Your life on Facebook

  • 23 September 2011
  • From the section Technology
  • comments
Rory Cellan-Jones's Facebook page

It was "awesome", "amazing", promised "frictionless experiences" - and was the most important thing Facebook had announced since 2007. Even for experienced observers of Silicon Valley hype, last night's F8 event was a little much to take. And, to judge by some of the reactions so far, many Facebook users are none too excited about more changes to the social network.

But after the initial wave of fury, and threats to head off to other places, don't be surprised if Facebook is even more woven into its users' lives by the end of this year, and an even more powerful player in the media.

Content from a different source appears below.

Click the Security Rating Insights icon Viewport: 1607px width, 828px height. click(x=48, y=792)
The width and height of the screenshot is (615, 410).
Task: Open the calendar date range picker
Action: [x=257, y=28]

The fact that both new media firms like Spotify and old ones like News Corp and the Guardian were so eager to announce partnerships with Mark Zuckerberg's business last night shows they are confident that Facebook is going to be a vital way of retaining and expanding their audiences.

And however much users may say they hate the way the new newsfeed tells them what is important, or don't want to know what Spotify tracks their friends are playing, I think one new feature unveiled last night is going to be a huge hit.

Mark Zuckerberg showed us how the new timeline feature would tell the story of your life on Facebook - right back to your birth if you want it. Watching him show us pictures of meals he'd cooked, places he'd visited with his girlfriend, even a photo of him as a baby, my reaction - like many I suspect - was "creepy but cool."

Then this morning, using a ruse suggested by the Techcrunch technology blog, I managed to convert my Facebook profile to the new timeline. The result was visually stunning, a record in pictures and of the last four years of my life, dating back to May 2007 when I joined the social network.

There is also the option to add more photos and comments onto the timeline, filling in your history even before your Facebook "birth". I think everyone who is on the network will be captivated by the timeline idea - and then they will start to worry about the creepy aspects of this new feature.

Do you really want to be reminded of how daft you looked at that fancy-dress party in 2008? Oh dear - you'd forgotten that you'd told Facebook about the change in your "relationship status" in 2009. And now it will be that much easier for all of your friends to peruse those details of your life that you might hope they had forgotten.

So another privacy crisis may be looming for Facebook. Perhaps we will see a period of reflection by the network's users about how much of their lives they have been sharing online and a determination to be more careful in the future. Or maybe many will see it as an opportunity to reinvent themselves - after all, you can go into your timeline and change events and your reaction to them, rewriting history.